While purely theoretical, one potential implication of this study is that it could explain some CSFVF symptoms that are not as well-explained by gross structural abnormalities such as brain sag. In general, it is accepted that brain sag with resultant traction of pain-sensitive fibers or trigeminal nerve ganglia is the possible reason for headaches. However, other common SIH symptoms and complications including drowsiness, brain fog, and frontotemporal dementia are not as well-explained by brain sag. Given that impaired glymphatic flow has been implicated as the final common pathway for dementia, it is possible that this may be a mechanism for some of the harder-to-localize symptoms of SIH due to CSFVF.⁷

In addition to possibly implicating the glymphatic system in SIH due to CSFVF, the DTI-ALPS method could be used for diagnostic purposes. It is feasible that the extent of impaired glymphatic flow could function as a quantitative neuroimaging marker for patients with CSFVF and may theoretically be combined with the Bern Score to aid in the diagnosis. However, impaired glymphatic flow is nonspecific to SIH and can be seen in other conditions, which may limit this possibility.^9,10 Regardless, given the diagnostic challenge of SIH and CSFVF, a low ALPS index obtained noninvasively from a brain MR imaging could serve as an additional data point for further work-up, including a diagnostic myelogram. Similarly, while not previously investigated, the ALPS index could also assist in the diagnosis and management in patients with a low Bern Score, which could be explored in future studies.

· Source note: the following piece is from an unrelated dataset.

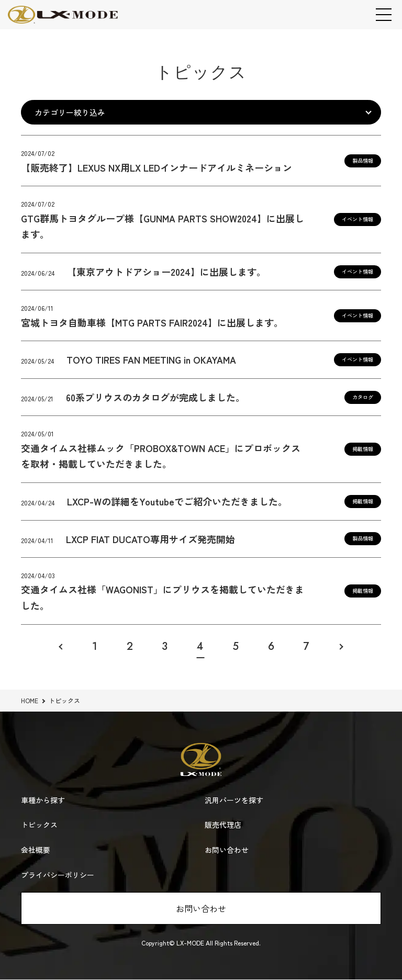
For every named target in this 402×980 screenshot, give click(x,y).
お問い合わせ (201, 909)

While the DTI-ALPS method is noninvasive and can be completed retrospectively, additional techniques have been described to image the glymphatic system. For example, following IV or intrathecal administration of gadolinium-based contrast, MR cisternography can be used to track CSF transport and measure glymphatic clearance along the paravascular routes.¹⁵ Meningeal lymphatic vessels can also be directly imaged via FLAIR MR imaging following contrast administration, when the rate of meningeal lymphatic efflux reflects the rate of paravascular/glymphatic outflow.¹⁵ Additional advanced MR imaging techniques include intravoxel incoherent motion and chemical exchange saturation transfer to measure cerebral interstitial fluid transport.¹⁵ These methods, among others, could also be used to study the glymphatic system in patients with SIH.

While the obvious limitation of this study is the modest sample size of 3 patients and absence of age-matched controls, in all instances, glymphatic flow increased following transvenous embolization. Most interesting, we also observed that in the 2 patients with symptomatic improvement, the postembolization glymphatic flow increase was notably higher than the minimal increase in patient 3, who demonstrated a mild radiographic improvement and no appreciable symptomatic improvement (Online Supplemental Data, Fig 2). This finding could suggest that the extent of glymphatic clearance rescue may at least partially reflect/explain the substantial radiographic and clinical improvement that is often observed with transvenous embolization.^4⇓-6 Alternatively, normalized intracranial volume after CSFVF embolization may structurally restore the venoglymphatic system, resulting in at least partially normalized glymphatic flow. Nonetheless, a change in glymphatic clearance could conceivably function as a quantitative marker of treatment success based on our modest n = 3. An additional limitation is that we only included patients with SIH with an identified CSFVF. It is possible that SIH due to other mechanisms (ventral tear and so forth) may not have impaired glymphatic clearance as suggested here. Future studies researching the glymphatic system in SIH should investigate CSF leaks of different etiologies and with appropriate controls.